Changes To San Jose Mayoral Powers Spark Heated Debate

Matt Bigler
July 01, 2020 - 9:31 am

    San Jose's city council meeting went past midnight and into the early hours of Wednesday morning as members of the community sounded off on a controversial proposal to add powers to the mayor's office.  

    City officials are considering a ballot measure that would give Mayor Sam Liccardo so-called "strong mayor" powers and add two years to his term. 

    Currently, the city council and City Manager David Sykes have most the authority to set goals for city agencies, measure their performance and fire officials in charge. The proposal would amend the city charter to shift those powers to the mayor.

    Liccardo supports the measure, saying it would give him more authority to hold the city’s police accountable.

    "It is too hard for chiefs in this city and any other city to fire bad cops," Liccardo said. "That is the fundamental reality."

    Liccardo said officers are too often able to return to the force through arbitration.

    "This is incredibly demoralizing to a police department where officers hold themselves to high standards and they see that those who do not are allowed back on the force to wear the same badge at the same salary."

    Many larger U.S. cities including Oakland and San Francisco operate under a “strong mayor” framework, and Tim Beaubian with the Santa Clara County Association of Realtors said it is past time that San Jose did the same.

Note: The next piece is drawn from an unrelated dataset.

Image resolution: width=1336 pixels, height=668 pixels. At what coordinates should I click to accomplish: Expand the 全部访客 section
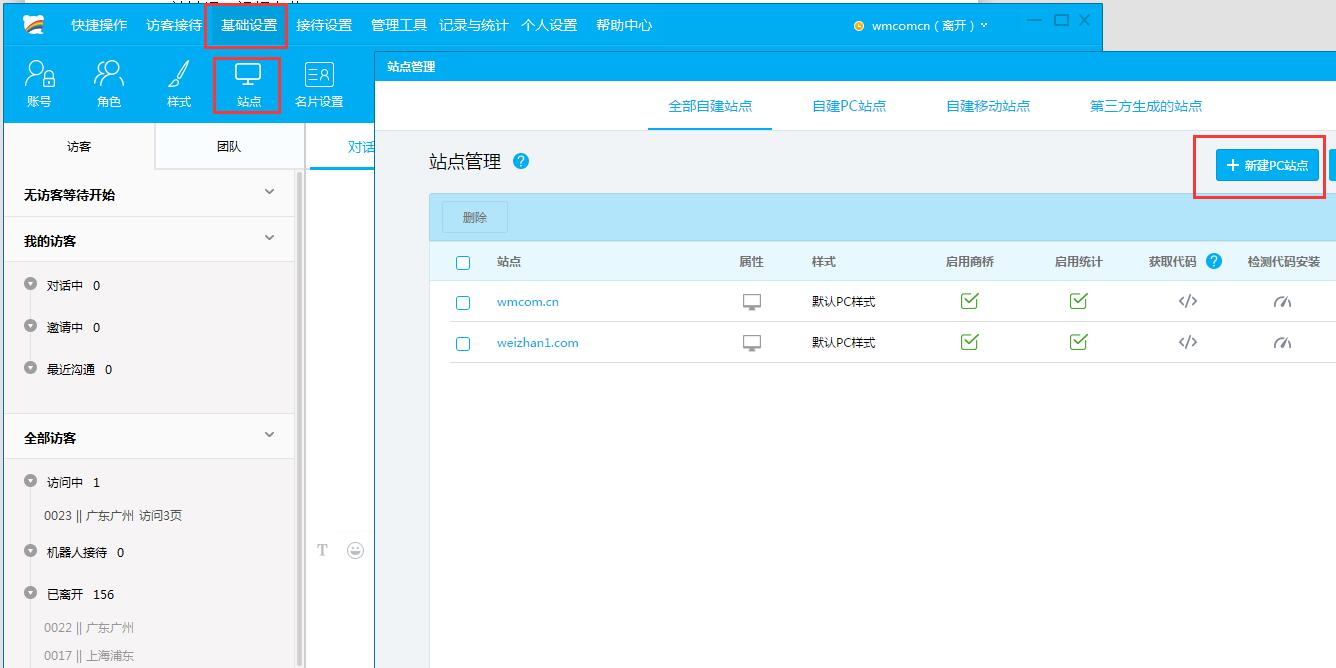(x=268, y=435)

    "San Jose is the 10th largest city in the United States, yet it still operates under an outdated 20th century structure best suited for cities far smaller," he said. "These structural changes will allow San Jose mayors the modern tools desperately needed to act quickly and effectively in a modern era of constant change."

    A separate charter amendment would change mayoral elections so they coincide with the presidential election in order to boost turnout, but that would also add two years to Liccardo's current term.

    At the city council meeting many residents spoke out against that idea.

    "I don’t think we need two more years of Sam Liccardo. This is being rushed through. It’s a complete power grab," said one resident.

    Any changes to the city charter would have to approved by voters. The City Council is expected to continue debating the amendments Wednesday.